-
Название:Петербургские очерки
-
Автор:Пётр Владимирович Долгоруков
-
Жанр:Разная литература
-
Страниц:169
Краткое описание книги
Шрифт:
Интервал:
Закладка:
Петр Владимирович Долгоруков
Петербургские очерки
Памфлеты эмигранта, 1860–1867[1]
С. Бахрушин
«РЕСПУБЛИКАНЕЦ-КНЯЗЬ» ПЕТР ВЛАДИМИРОВИЧ ДОЛГОРУКОВ
1
«Петербургские очерки» известного эмигранта 60-х годов — князя Петра Владимировича Долгорукова — стоят на грани между мемуарами и памфлетом. Это мемуары, поскольку Долгоруков пишет о людях, которых он знал лично, в обществе которых вращался до выезда за границу, с которыми беседовал и вступал в деловые и иные отношения, поскольку он отражает непосредственные свои впечатления, вынесенные от общения с высшим петербургским светом, и строит заключения на основании собственных наблюдений или отзывов осведомленных современников. Но вместе с тем, поскольку «Очерки» преследуют определенную политическую цель, сознательно заострены в заранее намеченном политическом направлении и должны служить обоснованием для теоретически кажущихся автору бесспорными политических выводов, — это острый и злой памфлет.

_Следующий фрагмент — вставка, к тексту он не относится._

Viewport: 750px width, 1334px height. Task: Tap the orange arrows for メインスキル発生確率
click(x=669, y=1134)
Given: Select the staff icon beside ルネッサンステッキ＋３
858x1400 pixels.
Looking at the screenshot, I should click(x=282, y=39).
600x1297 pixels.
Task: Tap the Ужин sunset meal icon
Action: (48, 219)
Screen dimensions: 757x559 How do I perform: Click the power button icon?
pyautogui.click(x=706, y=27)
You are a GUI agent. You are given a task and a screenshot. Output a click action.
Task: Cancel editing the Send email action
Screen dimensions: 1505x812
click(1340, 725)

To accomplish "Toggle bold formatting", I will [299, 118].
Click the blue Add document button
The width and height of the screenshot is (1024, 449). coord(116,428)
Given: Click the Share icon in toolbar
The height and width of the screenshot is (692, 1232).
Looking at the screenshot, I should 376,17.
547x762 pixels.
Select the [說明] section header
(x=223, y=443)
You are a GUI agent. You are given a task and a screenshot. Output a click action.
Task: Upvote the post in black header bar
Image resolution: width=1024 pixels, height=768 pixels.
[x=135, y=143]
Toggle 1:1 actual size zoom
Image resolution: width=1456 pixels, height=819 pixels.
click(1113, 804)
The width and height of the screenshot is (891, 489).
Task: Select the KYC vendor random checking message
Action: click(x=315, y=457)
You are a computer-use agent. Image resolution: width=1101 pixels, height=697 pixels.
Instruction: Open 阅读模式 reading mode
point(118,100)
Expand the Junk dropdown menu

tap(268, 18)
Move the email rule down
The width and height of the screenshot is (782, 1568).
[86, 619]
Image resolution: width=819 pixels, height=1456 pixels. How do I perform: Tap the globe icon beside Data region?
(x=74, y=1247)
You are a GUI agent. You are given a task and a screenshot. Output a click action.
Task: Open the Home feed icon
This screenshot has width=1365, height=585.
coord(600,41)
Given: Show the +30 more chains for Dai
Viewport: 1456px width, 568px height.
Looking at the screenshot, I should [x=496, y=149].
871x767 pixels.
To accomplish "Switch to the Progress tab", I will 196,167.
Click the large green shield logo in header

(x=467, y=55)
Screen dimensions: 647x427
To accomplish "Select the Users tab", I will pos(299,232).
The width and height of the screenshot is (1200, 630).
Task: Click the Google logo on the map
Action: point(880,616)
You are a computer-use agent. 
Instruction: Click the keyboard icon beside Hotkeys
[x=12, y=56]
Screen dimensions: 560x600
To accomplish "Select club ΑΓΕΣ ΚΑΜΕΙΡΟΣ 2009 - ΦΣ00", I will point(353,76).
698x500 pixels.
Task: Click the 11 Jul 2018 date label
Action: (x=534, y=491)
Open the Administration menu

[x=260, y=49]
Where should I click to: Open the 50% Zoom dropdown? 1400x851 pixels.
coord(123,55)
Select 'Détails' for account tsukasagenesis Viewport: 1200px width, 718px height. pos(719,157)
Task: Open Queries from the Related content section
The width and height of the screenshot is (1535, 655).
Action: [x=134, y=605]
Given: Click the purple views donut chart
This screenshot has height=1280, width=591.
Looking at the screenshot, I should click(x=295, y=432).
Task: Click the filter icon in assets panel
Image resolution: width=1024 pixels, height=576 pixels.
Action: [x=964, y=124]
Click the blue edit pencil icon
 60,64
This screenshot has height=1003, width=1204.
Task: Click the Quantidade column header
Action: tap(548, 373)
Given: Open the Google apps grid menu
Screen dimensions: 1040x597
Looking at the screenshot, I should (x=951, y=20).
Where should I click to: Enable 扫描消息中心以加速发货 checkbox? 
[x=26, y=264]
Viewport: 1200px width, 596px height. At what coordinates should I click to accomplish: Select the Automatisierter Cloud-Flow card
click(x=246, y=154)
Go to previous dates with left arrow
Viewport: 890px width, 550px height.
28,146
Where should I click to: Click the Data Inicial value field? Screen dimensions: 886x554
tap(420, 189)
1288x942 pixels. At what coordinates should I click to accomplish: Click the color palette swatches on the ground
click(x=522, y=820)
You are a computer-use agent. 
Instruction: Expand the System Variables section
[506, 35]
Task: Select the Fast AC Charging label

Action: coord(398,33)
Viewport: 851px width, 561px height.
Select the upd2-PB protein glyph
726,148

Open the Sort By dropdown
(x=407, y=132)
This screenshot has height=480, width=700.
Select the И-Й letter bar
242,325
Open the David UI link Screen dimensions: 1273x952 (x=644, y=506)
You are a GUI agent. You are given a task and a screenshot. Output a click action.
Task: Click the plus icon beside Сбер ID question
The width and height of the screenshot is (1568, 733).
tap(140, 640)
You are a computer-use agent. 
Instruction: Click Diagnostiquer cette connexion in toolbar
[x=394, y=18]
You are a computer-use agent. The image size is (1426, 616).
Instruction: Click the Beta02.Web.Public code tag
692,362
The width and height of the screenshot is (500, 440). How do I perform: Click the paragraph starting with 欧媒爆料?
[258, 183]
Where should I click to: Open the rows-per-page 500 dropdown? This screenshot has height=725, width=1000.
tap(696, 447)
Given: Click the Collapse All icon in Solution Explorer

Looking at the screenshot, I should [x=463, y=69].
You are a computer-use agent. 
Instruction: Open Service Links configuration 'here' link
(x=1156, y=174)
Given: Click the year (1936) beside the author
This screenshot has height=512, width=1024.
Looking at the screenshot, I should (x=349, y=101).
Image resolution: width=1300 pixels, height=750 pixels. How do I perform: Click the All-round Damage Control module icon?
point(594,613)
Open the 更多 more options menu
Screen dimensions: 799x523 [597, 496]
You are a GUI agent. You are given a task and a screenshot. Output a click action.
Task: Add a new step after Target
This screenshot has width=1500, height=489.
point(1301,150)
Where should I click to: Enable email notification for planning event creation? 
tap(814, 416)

Двойственный характер очерков отражается на всем их содержании. Мемуарность нашла в них выражение в попытках объединить разрозненные наблюдения в законченные характеристики, в передаче разговоров и фактов, которые редко выходят за пределы очень замкнутого общественного круга, в стремлении придать оригинальное освещение описываемым людям и событиям, во всех тех субъективных высказываниях, характерных именно для автора, которые делают чтение «Очерков», несмотря на их недостатки, столь любопытным.
Памфлет наложил свой отпечаток на «Очерки» в той резкости, переходящей в брань, которая так шокировала современников, в лапидарности стиля, в небрежности и частых повторениях, в элементарности подхода, во всех тех мелочах, которые свидетельствуют о спешности работы, о нетерпении сказать вовремя то слово, которое кажется нужным, о пренебрежении стройностью формы и, может быть, иногда даже безупречностью содержания во имя актуальных политических целей.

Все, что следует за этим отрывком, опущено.